Dataset records
# # #

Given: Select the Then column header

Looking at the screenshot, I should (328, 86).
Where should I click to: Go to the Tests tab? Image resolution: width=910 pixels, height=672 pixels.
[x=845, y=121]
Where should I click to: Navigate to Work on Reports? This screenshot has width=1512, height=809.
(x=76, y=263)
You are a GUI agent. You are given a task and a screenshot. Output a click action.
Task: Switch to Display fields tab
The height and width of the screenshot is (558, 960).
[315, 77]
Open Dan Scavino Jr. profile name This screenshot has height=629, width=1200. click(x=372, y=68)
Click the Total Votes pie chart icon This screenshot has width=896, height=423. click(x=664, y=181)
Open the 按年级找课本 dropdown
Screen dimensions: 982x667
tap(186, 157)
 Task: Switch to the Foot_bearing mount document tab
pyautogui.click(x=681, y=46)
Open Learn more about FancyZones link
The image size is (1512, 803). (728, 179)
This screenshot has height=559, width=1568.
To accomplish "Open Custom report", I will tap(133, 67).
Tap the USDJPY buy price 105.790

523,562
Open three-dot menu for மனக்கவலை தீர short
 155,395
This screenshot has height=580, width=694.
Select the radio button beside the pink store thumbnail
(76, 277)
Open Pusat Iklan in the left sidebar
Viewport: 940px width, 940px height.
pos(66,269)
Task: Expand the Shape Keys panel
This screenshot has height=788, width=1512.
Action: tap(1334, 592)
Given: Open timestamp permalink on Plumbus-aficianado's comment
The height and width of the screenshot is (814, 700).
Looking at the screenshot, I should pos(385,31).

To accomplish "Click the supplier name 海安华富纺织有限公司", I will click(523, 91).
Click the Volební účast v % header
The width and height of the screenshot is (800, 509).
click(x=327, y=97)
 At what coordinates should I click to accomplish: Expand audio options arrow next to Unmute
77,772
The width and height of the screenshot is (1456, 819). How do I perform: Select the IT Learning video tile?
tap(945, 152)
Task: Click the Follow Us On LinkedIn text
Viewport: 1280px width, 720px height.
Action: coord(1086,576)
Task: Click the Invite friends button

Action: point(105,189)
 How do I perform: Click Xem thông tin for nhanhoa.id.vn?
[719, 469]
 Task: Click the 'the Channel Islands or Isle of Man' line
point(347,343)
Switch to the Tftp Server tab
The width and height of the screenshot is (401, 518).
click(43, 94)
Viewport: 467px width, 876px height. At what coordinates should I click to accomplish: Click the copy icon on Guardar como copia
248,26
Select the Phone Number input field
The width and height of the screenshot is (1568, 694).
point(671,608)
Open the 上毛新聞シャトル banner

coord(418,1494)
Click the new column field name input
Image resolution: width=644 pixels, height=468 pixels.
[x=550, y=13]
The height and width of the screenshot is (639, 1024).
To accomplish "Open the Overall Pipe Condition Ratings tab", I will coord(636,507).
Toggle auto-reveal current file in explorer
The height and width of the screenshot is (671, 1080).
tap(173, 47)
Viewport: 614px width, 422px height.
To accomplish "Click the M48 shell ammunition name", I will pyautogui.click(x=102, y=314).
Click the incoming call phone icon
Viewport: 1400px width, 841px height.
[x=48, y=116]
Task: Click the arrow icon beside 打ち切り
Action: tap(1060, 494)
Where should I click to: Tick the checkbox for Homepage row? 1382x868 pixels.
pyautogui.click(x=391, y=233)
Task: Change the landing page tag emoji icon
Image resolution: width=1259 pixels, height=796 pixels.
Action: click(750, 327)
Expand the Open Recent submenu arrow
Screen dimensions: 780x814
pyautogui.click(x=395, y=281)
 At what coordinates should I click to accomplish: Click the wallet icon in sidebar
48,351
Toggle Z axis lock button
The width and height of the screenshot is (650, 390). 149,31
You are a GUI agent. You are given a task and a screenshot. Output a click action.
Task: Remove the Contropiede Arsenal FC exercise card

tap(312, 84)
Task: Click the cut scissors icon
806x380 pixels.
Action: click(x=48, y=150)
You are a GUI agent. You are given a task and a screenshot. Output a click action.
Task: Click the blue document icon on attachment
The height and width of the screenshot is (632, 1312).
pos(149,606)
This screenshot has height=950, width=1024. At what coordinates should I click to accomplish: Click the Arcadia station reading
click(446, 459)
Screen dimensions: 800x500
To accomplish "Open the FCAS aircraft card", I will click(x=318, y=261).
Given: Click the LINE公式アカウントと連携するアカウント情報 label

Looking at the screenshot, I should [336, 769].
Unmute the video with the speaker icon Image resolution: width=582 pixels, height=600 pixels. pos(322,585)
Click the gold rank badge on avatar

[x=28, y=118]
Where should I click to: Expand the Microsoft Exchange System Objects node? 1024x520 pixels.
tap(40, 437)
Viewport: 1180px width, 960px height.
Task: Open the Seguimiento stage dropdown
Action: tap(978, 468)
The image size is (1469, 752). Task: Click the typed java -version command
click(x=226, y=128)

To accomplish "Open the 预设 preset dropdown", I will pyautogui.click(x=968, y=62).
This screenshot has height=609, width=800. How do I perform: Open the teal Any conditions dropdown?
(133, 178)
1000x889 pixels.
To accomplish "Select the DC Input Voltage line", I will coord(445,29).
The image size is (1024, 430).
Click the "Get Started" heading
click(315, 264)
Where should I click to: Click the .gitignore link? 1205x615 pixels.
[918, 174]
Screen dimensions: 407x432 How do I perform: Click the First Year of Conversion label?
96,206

# # #

- [EXERCISE AIM]
Write out the data again, exactly and in full.

- [COMPLETED EXERCISE]
Given: Select the Then column header

Looking at the screenshot, I should (328, 86).
Where should I click to: Go to the Tests tab? Image resolution: width=910 pixels, height=672 pixels.
[x=845, y=121]
Where should I click to: Navigate to Work on Reports? This screenshot has width=1512, height=809.
(x=76, y=263)
You are a GUI agent. You are given a task and a screenshot. Output a click action.
Task: Switch to Display fields tab
The height and width of the screenshot is (558, 960).
[315, 77]
Open Dan Scavino Jr. profile name This screenshot has height=629, width=1200. click(x=372, y=68)
Click the Total Votes pie chart icon This screenshot has width=896, height=423. click(x=664, y=181)
Open the 按年级找课本 dropdown
Screen dimensions: 982x667
tap(186, 157)
 Task: Switch to the Foot_bearing mount document tab
pyautogui.click(x=681, y=46)
Open Learn more about FancyZones link
The image size is (1512, 803). (728, 179)
This screenshot has height=559, width=1568.
To accomplish "Open Custom report", I will tap(133, 67).
Tap the USDJPY buy price 105.790

523,562
Open three-dot menu for மனக்கவலை தீர short
 155,395
This screenshot has height=580, width=694.
Select the radio button beside the pink store thumbnail
(76, 277)
Open Pusat Iklan in the left sidebar
Viewport: 940px width, 940px height.
pos(66,269)
Task: Expand the Shape Keys panel
This screenshot has height=788, width=1512.
Action: tap(1334, 592)
Given: Open timestamp permalink on Plumbus-aficianado's comment
The height and width of the screenshot is (814, 700).
Looking at the screenshot, I should pos(385,31).

To accomplish "Click the supplier name 海安华富纺织有限公司", I will click(523, 91).
Click the Volební účast v % header
The width and height of the screenshot is (800, 509).
click(x=327, y=97)
 At what coordinates should I click to accomplish: Expand audio options arrow next to Unmute
77,772
The width and height of the screenshot is (1456, 819). How do I perform: Select the IT Learning video tile?
tap(945, 152)
Task: Click the Follow Us On LinkedIn text
Viewport: 1280px width, 720px height.
Action: coord(1086,576)
Task: Click the Invite friends button

Action: point(105,189)
 How do I perform: Click Xem thông tin for nhanhoa.id.vn?
[719, 469]
 Task: Click the 'the Channel Islands or Isle of Man' line
point(347,343)
Switch to the Tftp Server tab
The width and height of the screenshot is (401, 518).
click(43, 94)
Viewport: 467px width, 876px height. At what coordinates should I click to accomplish: Click the copy icon on Guardar como copia
248,26
Select the Phone Number input field
The width and height of the screenshot is (1568, 694).
point(671,608)
Open the 上毛新聞シャトル banner

coord(418,1494)
Click the new column field name input
Image resolution: width=644 pixels, height=468 pixels.
[x=550, y=13]
The height and width of the screenshot is (639, 1024).
To accomplish "Open the Overall Pipe Condition Ratings tab", I will coord(636,507).
Toggle auto-reveal current file in explorer
The height and width of the screenshot is (671, 1080).
tap(173, 47)
Viewport: 614px width, 422px height.
To accomplish "Click the M48 shell ammunition name", I will pyautogui.click(x=102, y=314).
Click the incoming call phone icon
Viewport: 1400px width, 841px height.
[x=48, y=116]
Task: Click the arrow icon beside 打ち切り
Action: tap(1060, 494)
Where should I click to: Tick the checkbox for Homepage row? 1382x868 pixels.
pyautogui.click(x=391, y=233)
Task: Change the landing page tag emoji icon
Image resolution: width=1259 pixels, height=796 pixels.
Action: click(750, 327)
Expand the Open Recent submenu arrow
Screen dimensions: 780x814
pyautogui.click(x=395, y=281)
 At what coordinates should I click to accomplish: Click the wallet icon in sidebar
48,351
Toggle Z axis lock button
The width and height of the screenshot is (650, 390). 149,31
You are a GUI agent. You are given a task and a screenshot. Output a click action.
Task: Remove the Contropiede Arsenal FC exercise card

tap(312, 84)
Task: Click the cut scissors icon
806x380 pixels.
Action: click(x=48, y=150)
You are a GUI agent. You are given a task and a screenshot. Output a click action.
Task: Click the blue document icon on attachment
The height and width of the screenshot is (632, 1312).
pos(149,606)
This screenshot has height=950, width=1024. At what coordinates should I click to accomplish: Click the Arcadia station reading
click(446, 459)
Screen dimensions: 800x500
To accomplish "Open the FCAS aircraft card", I will click(x=318, y=261).
Given: Click the LINE公式アカウントと連携するアカウント情報 label

Looking at the screenshot, I should [336, 769].
Unmute the video with the speaker icon Image resolution: width=582 pixels, height=600 pixels. pos(322,585)
Click the gold rank badge on avatar

[x=28, y=118]
Where should I click to: Expand the Microsoft Exchange System Objects node? 1024x520 pixels.
tap(40, 437)
Viewport: 1180px width, 960px height.
Task: Open the Seguimiento stage dropdown
Action: tap(978, 468)
The image size is (1469, 752). Task: Click the typed java -version command
click(x=226, y=128)

To accomplish "Open the 预设 preset dropdown", I will pyautogui.click(x=968, y=62).
This screenshot has height=609, width=800. How do I perform: Open the teal Any conditions dropdown?
(133, 178)
1000x889 pixels.
To accomplish "Select the DC Input Voltage line", I will coord(445,29).
The image size is (1024, 430).
Click the "Get Started" heading
click(315, 264)
Where should I click to: Click the .gitignore link? 1205x615 pixels.
[918, 174]
Screen dimensions: 407x432 How do I perform: Click the First Year of Conversion label?
96,206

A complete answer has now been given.